The task
Return exactly, and only, the lines from the line containing "Click the forward navigation arrow" through the final line of the records below, both included.

Dataset entries

........

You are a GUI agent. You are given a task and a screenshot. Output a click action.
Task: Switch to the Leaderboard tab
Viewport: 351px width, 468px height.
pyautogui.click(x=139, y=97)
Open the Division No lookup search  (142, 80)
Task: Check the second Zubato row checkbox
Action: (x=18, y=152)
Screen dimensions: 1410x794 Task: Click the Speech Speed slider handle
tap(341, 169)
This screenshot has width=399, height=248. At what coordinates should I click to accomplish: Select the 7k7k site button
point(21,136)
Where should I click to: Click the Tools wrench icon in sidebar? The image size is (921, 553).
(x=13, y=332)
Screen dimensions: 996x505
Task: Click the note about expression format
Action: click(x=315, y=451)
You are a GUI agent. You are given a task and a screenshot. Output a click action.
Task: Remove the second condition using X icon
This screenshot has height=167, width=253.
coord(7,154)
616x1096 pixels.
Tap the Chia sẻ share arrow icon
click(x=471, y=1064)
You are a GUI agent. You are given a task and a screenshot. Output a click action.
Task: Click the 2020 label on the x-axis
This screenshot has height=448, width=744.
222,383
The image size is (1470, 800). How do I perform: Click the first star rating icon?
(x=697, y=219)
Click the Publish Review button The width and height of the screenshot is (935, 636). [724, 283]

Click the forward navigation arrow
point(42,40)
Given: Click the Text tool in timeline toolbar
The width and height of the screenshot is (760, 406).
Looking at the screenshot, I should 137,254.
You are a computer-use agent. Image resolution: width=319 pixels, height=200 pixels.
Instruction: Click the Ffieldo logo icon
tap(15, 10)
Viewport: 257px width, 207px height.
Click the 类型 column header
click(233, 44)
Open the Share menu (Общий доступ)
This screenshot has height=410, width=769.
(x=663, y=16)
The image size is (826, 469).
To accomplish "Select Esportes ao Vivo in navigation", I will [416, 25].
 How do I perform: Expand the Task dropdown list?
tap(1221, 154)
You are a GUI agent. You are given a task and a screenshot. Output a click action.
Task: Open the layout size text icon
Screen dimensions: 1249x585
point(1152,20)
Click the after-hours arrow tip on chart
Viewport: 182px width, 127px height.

........

Response to the exercise
Click the forward navigation arrow
point(42,40)
Given: Click the Text tool in timeline toolbar
The width and height of the screenshot is (760, 406).
Looking at the screenshot, I should 137,254.
You are a computer-use agent. Image resolution: width=319 pixels, height=200 pixels.
Instruction: Click the Ffieldo logo icon
tap(15, 10)
Viewport: 257px width, 207px height.
Click the 类型 column header
click(233, 44)
Open the Share menu (Общий доступ)
This screenshot has height=410, width=769.
(x=663, y=16)
The image size is (826, 469).
To accomplish "Select Esportes ao Vivo in navigation", I will [416, 25].
 How do I perform: Expand the Task dropdown list?
tap(1221, 154)
You are a GUI agent. You are given a task and a screenshot. Output a click action.
Task: Open the layout size text icon
Screen dimensions: 1249x585
point(1152,20)
Click the after-hours arrow tip on chart
Viewport: 182px width, 127px height.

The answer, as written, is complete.